I've got a data.table
that looks like this:
DT <- data.table(Feature1 = c("yes", "yes", "yes", "no", "no"),
Feature2 = c("yes", "yes", "yes", "yes", "no"),
Feature3 = c("yes", "yes", "yes", "yes", "no"),
Var1 = c("yes", "yes", "no", "yes", "no"),
Var2 = c("yes", "yes", "yes", "yes", "yes"))
DT
## Feature1 Feature2 Feature3 Var1 Var2
##1: no no no no yes
##2: no yes yes yes yes
##3: yes yes yes yes yes
##4: yes yes yes yes yes
##5: yes yes yes no yes
Now I'd like to count the occurrence and the proportion of "Var1" being "yes" for all possible combinations of the features, "Var2" being "yes" by these combinations etc. I need a count as well as the proportion of "yes"-answers again by each combination.
Getting count for one variable is easy. As I don't want to drop any combinations, I use CJ
rather than by
:
DT[,`:=`(Feature1 = as.factor(Feature1),
Feature2 = as.factor(Feature2),
Feature3 = as.factor(Feature3))]
(Btw, is there a nicer way to set a number of columns as factors at once?)
setkeyv(DT, c("Feature1", "Feature2", "Feature3", "Var1"))
DT2 <- DT[CJ(levels(Feature1), levels(Feature2), levels(Feature3), "yes"),
list(Var1.count = .N)]
DT2[, Var1 := NULL]
However, using CJ
means that I have to set a new key for each variable.
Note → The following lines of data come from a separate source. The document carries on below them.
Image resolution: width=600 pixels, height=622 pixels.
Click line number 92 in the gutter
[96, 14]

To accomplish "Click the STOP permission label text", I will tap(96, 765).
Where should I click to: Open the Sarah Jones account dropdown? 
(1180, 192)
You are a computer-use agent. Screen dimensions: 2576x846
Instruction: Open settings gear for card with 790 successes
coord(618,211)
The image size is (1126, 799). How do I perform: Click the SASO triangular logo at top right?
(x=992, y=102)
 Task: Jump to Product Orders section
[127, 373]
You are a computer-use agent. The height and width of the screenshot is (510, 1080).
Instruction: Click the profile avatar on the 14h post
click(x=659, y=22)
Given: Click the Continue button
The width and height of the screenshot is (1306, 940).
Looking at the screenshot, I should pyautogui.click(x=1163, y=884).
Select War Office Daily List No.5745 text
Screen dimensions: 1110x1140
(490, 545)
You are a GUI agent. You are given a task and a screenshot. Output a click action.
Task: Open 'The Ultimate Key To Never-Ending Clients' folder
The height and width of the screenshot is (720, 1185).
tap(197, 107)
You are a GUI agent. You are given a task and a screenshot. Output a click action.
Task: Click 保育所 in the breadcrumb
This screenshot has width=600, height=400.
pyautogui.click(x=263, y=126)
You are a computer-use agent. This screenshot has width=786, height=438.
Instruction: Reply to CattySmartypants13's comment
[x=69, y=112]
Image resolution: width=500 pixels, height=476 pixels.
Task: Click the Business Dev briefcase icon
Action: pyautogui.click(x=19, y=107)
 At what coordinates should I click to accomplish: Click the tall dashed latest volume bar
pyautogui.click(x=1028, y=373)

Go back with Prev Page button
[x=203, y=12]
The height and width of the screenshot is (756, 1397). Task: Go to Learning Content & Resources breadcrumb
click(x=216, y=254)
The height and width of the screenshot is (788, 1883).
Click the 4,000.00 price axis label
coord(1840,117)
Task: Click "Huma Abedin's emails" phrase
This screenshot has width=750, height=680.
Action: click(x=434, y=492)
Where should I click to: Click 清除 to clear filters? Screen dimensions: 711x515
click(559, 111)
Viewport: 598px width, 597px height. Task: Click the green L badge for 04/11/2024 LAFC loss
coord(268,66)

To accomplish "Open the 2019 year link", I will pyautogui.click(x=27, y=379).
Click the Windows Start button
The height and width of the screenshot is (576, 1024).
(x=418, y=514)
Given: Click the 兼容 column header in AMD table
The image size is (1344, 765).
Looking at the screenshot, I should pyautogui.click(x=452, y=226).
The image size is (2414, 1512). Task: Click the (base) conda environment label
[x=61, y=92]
What if I have 100 of them? Is there a nicer way to do this rather than setting up a for
-loop? Also, how do I get the proportions out of here? E.g., for the combination of features "yes, yes, yes", Var1 is "yes" twice and "no" once, so I'd like to get another column called Var1.prop
with the value 0.66 in the corresponding row.
In essence, this is what I aim for:
Feature1 Feature2 Feature3 Var1 Var1.count Var1.prop Var2.count Var2.prop
1: no no no yes 0 NA 1 1.00
2: no no yes yes 0 NA 0 NA
3: no yes no yes 0 NA 0 NA
4: no yes yes yes 1 1.00 1 1.00
5: yes no no yes 0 NA 0 NA
6: yes no yes yes 0 NA 0 NA
7: yes yes no yes 0 NA 0 NA
8: yes yes yes yes 2 0.66 3 1.00
The solution should be scalable for a high number of varying features and variables. I prefer using data.table
because it's much faster than normal data.frame
operations and because I found it to be easier to use in functions compared to dplyr
. Having said that, I would also accept a neat and not too inefficient solution with data.frame
.
Update after @Arun's answer. That's really neat, but it isn't well extensible to, let's say, 100 variables. I've been trying to build upon Arun's answer this way, but it only returns an empty data.table
along with a warning:
vars <- c("Var1", "Var2")
tmps <- paste0(vars, ".tmp")
ans <- DTn[, { for (var in vars){
assign(paste0(var, ".tmp"), sum(var == "yes", na.rm = TRUE));
list(assign(paste0(var, ".count"), get(paste0(var, ".tmp"))),
assign(paste0(var, ".prop"), get(paste0(var, ".tmp"))/.N)
)
}}, by = key(DT), with = FALSE]
What's going wrong here?